Abraxane is the first of a new class of protein-bound taxanes that uses albumin, a natural carrier of water-insoluble molecules, to transport the active drug (paclitaxel). Abraxane was developed to eliminate the hypersensitivity reactions induced by Cremophor, which serves as the paclitaxel carrier in Taxol. Abraxane won initial FDA approval in January 2005 for use after failure of combination chemotherapy for metastatic breast cancer or relapse within 6 months of adjuvant chemotherapy.

Abraxis sought approval for the drug as an adjuvant therapy through a seldom used regulatory route known as Section 505(b)(2). Typically, drug sponsors support their applications with their own studies. However, 505(b)(2) applies to new formulations of existing drugs and allows FDA, "where appropriate," to base its approval entirely or partially on studies that the applicant did not conduct and for which it has not a obtained a right of use.

Taxol is approved for adjuvant use in node-positive breast cancer. In seeking supplemental approval of Abraxane under Section 505(b)(2), Abraxis wanted to use data from the preclinical genetic toxicology studies and the clinical trial submitted to FDA to support the approval of Taxol for adjuvant use, as well as the phase III trial it conducted comparing the two drugs in metastatic breast cancer, which served as the basis for the 2005 approval of Abraxane. Abraxis said it would willingly conduct a safety study of Abraxane as adjuvant therapy but saw no need for an efficacy trial.

Abraxane's formulation allows it to deliver a higher dose of paclitaxel than Taxol because it contains no Cremophor, and studies have shown that Abraxane has greater antitumor power in metastatic breast cancer than the older drug, Dr. Hawkins noted. "Therefore, there is no scientific basis to hypothesize that Abraxane will be less effective than Taxol as adjuvant therapy," he said.

FDA's medical review team challenged this assertion. For one thing, the use of albumin instead of Cremophor in Abraxane results in pharmacokinetics different from Taxol, said FDA pharmacologist Brian Booth, PhD.

A clinical pharmacokinetic study conducted by the sponsor in 14 Abraxane patients (260 mg/m2) and 12 Taxol patients (175 mg/m2) showed a 50% higher volume of distribution and more rapid plasma occurrence for Abraxane.

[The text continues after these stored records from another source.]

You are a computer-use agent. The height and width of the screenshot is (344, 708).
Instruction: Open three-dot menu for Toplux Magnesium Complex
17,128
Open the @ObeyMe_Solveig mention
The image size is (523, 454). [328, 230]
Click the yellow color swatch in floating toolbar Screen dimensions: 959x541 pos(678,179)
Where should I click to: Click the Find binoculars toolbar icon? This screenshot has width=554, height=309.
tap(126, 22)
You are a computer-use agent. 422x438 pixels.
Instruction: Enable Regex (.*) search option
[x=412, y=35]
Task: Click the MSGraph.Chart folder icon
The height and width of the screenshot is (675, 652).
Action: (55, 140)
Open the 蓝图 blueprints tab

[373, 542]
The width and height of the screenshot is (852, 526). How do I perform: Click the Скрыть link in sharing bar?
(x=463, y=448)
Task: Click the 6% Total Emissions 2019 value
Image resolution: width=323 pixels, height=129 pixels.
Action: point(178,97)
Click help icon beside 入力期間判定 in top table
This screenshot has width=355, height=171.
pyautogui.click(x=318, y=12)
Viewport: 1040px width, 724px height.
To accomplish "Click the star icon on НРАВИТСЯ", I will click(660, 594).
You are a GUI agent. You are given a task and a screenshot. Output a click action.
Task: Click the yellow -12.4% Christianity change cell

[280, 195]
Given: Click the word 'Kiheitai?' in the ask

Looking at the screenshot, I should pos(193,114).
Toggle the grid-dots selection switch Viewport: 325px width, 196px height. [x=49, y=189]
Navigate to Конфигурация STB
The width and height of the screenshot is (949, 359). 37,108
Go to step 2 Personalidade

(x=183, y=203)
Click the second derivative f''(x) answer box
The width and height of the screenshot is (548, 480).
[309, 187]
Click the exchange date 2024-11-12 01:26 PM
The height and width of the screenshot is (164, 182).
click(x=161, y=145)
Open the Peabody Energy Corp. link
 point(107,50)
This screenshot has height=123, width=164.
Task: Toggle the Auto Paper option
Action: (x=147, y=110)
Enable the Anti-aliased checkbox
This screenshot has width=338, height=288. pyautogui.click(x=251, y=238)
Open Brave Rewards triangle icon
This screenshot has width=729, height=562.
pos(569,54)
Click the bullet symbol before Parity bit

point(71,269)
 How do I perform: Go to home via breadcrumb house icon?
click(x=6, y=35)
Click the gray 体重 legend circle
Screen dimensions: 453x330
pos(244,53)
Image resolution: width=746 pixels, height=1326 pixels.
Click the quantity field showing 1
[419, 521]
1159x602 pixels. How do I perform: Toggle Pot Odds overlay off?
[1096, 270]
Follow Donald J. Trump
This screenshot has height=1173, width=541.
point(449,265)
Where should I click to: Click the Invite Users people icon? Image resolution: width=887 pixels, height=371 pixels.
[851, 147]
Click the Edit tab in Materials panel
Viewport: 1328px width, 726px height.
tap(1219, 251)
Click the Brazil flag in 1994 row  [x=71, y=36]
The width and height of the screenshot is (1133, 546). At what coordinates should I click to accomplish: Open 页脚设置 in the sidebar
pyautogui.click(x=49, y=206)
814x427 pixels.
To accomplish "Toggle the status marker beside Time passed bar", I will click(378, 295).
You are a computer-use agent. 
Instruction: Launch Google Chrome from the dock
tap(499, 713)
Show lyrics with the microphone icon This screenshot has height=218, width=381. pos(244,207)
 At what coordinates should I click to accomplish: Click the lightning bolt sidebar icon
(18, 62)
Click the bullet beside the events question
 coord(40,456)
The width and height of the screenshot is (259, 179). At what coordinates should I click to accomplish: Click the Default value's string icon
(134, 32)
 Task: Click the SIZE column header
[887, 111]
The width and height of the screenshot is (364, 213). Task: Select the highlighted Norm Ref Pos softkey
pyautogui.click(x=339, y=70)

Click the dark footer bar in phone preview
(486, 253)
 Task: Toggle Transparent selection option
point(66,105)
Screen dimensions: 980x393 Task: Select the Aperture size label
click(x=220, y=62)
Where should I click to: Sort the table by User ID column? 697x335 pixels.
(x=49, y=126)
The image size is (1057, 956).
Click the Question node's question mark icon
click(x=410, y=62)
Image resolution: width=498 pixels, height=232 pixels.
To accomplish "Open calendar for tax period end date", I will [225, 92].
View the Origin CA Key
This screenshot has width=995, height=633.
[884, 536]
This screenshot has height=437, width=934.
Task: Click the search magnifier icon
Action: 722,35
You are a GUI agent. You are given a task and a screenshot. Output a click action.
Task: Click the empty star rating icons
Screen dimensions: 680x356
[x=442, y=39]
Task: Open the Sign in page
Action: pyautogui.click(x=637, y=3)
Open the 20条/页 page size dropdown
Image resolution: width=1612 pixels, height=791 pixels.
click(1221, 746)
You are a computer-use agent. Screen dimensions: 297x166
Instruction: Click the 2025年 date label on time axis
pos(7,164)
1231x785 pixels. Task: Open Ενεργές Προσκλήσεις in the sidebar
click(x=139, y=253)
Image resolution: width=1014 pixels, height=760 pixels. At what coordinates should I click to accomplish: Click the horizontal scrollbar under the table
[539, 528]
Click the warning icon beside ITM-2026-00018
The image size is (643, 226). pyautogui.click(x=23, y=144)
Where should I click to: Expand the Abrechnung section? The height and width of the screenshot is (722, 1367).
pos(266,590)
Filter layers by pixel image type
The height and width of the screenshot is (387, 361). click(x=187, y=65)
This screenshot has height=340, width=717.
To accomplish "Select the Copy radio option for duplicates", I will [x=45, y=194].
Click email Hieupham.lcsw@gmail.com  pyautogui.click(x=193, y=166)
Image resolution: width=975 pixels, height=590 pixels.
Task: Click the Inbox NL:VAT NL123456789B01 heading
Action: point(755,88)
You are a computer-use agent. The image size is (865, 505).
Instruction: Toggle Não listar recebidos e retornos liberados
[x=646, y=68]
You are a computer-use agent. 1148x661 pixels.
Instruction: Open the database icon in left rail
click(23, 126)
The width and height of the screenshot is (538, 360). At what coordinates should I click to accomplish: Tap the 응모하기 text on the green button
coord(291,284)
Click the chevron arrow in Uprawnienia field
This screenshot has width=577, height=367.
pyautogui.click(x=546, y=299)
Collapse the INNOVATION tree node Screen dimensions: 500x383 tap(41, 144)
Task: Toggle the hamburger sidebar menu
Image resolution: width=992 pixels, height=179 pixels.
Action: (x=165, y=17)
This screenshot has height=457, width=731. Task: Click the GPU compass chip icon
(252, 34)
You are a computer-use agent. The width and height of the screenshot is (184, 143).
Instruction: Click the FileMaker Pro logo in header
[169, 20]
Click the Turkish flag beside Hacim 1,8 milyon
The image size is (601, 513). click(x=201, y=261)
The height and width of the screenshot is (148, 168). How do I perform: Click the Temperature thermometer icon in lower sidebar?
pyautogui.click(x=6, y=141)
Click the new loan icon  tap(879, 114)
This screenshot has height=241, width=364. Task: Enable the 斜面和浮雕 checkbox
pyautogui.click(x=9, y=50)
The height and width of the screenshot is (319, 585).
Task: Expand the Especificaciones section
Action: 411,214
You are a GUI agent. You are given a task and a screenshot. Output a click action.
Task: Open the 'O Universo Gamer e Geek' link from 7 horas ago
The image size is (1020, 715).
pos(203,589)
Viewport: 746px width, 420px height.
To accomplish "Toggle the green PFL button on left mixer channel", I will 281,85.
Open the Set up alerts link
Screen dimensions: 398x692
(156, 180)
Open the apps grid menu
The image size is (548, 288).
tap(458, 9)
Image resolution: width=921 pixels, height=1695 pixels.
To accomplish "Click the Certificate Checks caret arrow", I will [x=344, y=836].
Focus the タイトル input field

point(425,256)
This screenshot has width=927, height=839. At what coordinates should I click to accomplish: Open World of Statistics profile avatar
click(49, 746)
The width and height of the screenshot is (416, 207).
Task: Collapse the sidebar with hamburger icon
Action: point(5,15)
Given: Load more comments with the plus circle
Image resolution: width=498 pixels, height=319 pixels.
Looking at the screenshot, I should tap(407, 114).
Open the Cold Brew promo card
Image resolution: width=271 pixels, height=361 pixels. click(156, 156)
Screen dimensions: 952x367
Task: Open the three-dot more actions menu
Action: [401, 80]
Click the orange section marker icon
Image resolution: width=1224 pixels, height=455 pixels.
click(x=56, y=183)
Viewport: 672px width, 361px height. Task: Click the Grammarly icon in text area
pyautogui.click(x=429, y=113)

According to the sponsor, this allowed for a 50% higher dose of Abraxane that still approximated the Taxol plasma concentration. In addition, the study showed the Abraxane dose gave a 6.5 times higher Cmax, a 17% higher AUC, and 40% higher clearance. "Based on these data, the two drugs would not be considered bio-equivalent," Dr. Booth said.

Conventional thinking holds that the free drug available mediates the response of a medication. But at this time, Dr. Booth noted, the amount of free paclitaxel generated by Abraxane or Taxol remains unknown, as does the comparative biodistribution of free paclitaxel from the two drugs.

The randomized trial used to support Abraxane for advanced metastatic breast cancer showed a 21.5% tumor response rate for the drug vs 11.1% for Taxol. However, the newer drug also had a higher incidence of certain adverse events. "Abraxane had more neurotoxicity, nausea, vomiting, diarrhea, and neutropenia; however, no differences in infections or febrile neutropenia were observed," FDA said. "The different toxicity profile and tumor response rates indicate Abraxane and Taxol are different drugs."

The company noted that the development of peripheral neuropathy does not preclude continued treatment with Abraxane. In studies, Abraxane neuropathy improved within 22 days, and many patients were able to resume treatment at a reduced dose. Further, GI effects with Abraxane have been low grade and not a clinical issue, the sponsor said.

Michael C. Perry, MD, of the University of Missouri Ellis Fischel Cancer Center, the lone dissenter in the 13-to-1 vote, said he remained convinced that a trial was unnecessary and that conducting one would require too many patients, too many years, and in the end, would serve no useful purpose.